Exercise directions:
Every entry must be transcribed exactly as written.

BEGIN Provided data

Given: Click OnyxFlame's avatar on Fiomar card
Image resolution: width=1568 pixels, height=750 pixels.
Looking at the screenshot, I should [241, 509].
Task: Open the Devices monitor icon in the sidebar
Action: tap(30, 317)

END Provided data

Result for this task:
Given: Click OnyxFlame's avatar on Fiomar card
Image resolution: width=1568 pixels, height=750 pixels.
Looking at the screenshot, I should [241, 509].
Task: Open the Devices monitor icon in the sidebar
Action: tap(30, 317)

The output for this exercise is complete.